• **SOURCE DOCUMENT**
CHAPTER 24 — Diseases of the Testes

page 427

Diseases of the Testes

THESE consisted of inflammatory and malignant conditions. Of the inflammatory there were cases of gonococcal, BCC, and also tubercular epididymitis. The gonococcal cases were infrequent, due to greatly improved treatment by the sulphonamides and later penicillin. BCC infection rarely occurred and the cases were difficult to diagnose. Tubercular epididymitis was seen in Egypt, sometimes in a very acute form rendering diagnosis at times difficult. It was more common in the Maori troops. The ligature of the vas on the healthy side to prevent spread of the infection was a matter of considerable importance from the pension point of view.

Malignant tumours were infrequent, but different types were seen:


Ectopic testis removed two years previously in a Maori, recent development of very large lumbar glands of uniform elastic consistency— ‘seminoma’.


Slight enlargement right testis noted about a year. Development of large, very hard, somewhat irregular swelling in opposite side of abdomen, probably in lumbar glands, X-rays showed cannon ball metastases in the lung. Section after orchidectomy showed cystic teratoma with both adeno and squamous carcinoma.

• **STUDY QUESTIONS**
1. According to the chapter on diseases of the testes, why were gonococcal cases infrequent?
2. State whether each statement agrees with the chapter on diseases of the testes, answering yes or no and quoting the deciding words.
(a) Tubercular epididymitis was more common in the Maori troops.
(b) BCC infection was frequent and easy to diagnose.
(c) In one malignant case, X-rays showed cannon ball metastases in the lung.
3. Carry on the chapter on diseases of the testes from its final sentence.

• **SUPPLIED DATA**
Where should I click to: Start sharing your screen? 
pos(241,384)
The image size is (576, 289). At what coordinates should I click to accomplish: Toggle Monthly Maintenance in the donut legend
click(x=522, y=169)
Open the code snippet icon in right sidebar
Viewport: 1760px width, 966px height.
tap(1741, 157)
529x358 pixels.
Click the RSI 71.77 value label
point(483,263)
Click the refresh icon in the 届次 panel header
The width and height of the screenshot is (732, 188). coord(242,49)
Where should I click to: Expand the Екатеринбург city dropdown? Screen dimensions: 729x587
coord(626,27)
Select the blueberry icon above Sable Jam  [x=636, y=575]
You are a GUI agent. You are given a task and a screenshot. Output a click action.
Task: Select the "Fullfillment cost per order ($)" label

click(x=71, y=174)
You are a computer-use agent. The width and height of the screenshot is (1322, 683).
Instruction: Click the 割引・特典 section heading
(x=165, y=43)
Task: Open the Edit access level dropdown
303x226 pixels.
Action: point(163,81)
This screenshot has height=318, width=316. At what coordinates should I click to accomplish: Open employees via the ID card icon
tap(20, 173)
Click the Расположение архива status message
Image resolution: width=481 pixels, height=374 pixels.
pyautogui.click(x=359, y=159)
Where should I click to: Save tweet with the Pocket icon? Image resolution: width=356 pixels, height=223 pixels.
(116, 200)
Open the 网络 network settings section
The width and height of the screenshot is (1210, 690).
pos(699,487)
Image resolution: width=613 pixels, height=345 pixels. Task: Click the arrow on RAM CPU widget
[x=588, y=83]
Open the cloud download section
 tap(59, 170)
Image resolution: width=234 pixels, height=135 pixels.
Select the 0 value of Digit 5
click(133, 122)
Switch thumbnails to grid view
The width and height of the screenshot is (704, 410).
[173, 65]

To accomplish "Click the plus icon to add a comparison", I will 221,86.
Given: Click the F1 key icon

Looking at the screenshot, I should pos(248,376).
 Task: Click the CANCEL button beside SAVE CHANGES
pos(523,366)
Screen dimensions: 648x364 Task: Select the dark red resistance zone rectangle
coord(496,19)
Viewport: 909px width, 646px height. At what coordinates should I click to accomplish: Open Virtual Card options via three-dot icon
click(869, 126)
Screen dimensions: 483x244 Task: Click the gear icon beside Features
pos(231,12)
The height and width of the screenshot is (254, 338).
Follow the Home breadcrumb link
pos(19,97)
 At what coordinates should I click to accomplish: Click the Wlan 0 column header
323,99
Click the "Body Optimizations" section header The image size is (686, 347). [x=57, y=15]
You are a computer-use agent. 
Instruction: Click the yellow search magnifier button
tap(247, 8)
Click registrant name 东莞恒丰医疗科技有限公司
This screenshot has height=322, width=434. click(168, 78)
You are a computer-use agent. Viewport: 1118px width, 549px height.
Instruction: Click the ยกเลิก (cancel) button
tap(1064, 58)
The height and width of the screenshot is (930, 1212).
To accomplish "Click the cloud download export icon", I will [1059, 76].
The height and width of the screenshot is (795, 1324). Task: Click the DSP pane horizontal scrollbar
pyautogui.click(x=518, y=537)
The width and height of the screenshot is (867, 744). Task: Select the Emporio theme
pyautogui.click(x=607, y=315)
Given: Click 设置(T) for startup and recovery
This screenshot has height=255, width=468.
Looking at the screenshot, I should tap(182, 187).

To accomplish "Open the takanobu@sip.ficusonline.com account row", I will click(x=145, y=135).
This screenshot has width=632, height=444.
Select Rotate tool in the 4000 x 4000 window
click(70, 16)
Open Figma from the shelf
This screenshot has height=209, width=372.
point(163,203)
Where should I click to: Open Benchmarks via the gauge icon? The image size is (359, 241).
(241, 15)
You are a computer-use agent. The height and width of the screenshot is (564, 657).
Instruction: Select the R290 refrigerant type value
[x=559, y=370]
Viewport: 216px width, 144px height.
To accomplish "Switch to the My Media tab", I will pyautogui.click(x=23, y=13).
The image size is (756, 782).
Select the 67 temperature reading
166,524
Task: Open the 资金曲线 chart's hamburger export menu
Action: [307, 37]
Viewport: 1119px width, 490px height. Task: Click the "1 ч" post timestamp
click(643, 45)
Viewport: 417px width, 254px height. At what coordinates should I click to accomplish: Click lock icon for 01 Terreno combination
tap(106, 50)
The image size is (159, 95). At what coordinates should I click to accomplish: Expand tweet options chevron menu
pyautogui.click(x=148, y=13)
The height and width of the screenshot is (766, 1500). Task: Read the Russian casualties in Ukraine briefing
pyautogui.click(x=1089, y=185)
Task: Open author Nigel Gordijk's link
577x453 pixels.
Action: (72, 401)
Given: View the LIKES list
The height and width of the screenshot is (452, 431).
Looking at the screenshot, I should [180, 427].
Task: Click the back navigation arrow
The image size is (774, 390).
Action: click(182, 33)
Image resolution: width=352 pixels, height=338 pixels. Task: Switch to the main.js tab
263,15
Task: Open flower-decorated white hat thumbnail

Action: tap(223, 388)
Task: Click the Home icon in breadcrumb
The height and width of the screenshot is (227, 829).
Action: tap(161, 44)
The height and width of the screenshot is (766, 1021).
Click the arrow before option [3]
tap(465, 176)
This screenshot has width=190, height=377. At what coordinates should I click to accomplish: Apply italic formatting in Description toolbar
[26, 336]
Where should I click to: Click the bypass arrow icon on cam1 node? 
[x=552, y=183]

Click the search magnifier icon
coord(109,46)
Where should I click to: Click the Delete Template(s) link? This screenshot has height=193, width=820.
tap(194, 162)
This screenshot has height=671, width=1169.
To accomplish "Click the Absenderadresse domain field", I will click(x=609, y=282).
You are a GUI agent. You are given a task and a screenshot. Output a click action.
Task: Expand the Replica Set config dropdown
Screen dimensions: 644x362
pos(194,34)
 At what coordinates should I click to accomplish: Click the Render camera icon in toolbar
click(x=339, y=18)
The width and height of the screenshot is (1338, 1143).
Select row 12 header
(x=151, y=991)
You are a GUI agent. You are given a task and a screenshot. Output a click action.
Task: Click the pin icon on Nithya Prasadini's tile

• **ANSWERS BY ITEM**
1. Treatment by the sulphonamides and later penicillin had greatly improved.

2.
(a) Yes: "It was more common in the Maori troops."
(b) No: "BCC infection rarely occurred and the cases were difficult to diagnose."
(c) Yes: "X-rays showed cannon ball metastases in the lung."

3.
Chorion-epithelioma of the testis. Orchidectomy was carried out, but he developed widespread metastases, including one on the skin over the shoulder region. He died in New Zealand some months later.

Several cases of seminoma were seen and operated on. The provision of deep X-ray treatment was difficult, especially in Italy, and normally the patients were evacuated to New Zealand for X-ray treatment as soon as possible following orchidectomy. In Egypt deep X-ray was arranged at the Egyptian Civil Hospital in Cairo.

Diagnosis for cases evacuated to New Zealand from 2 NZEF, 1940–45, were: epididymitis tubercular, 15; epididymitis nonspecific, 1; carcinoma testis, 2; teratoma testis, 2; seminoma testis, 3; neoplasm testis, 1; and chorion-epithelioma testis, 1.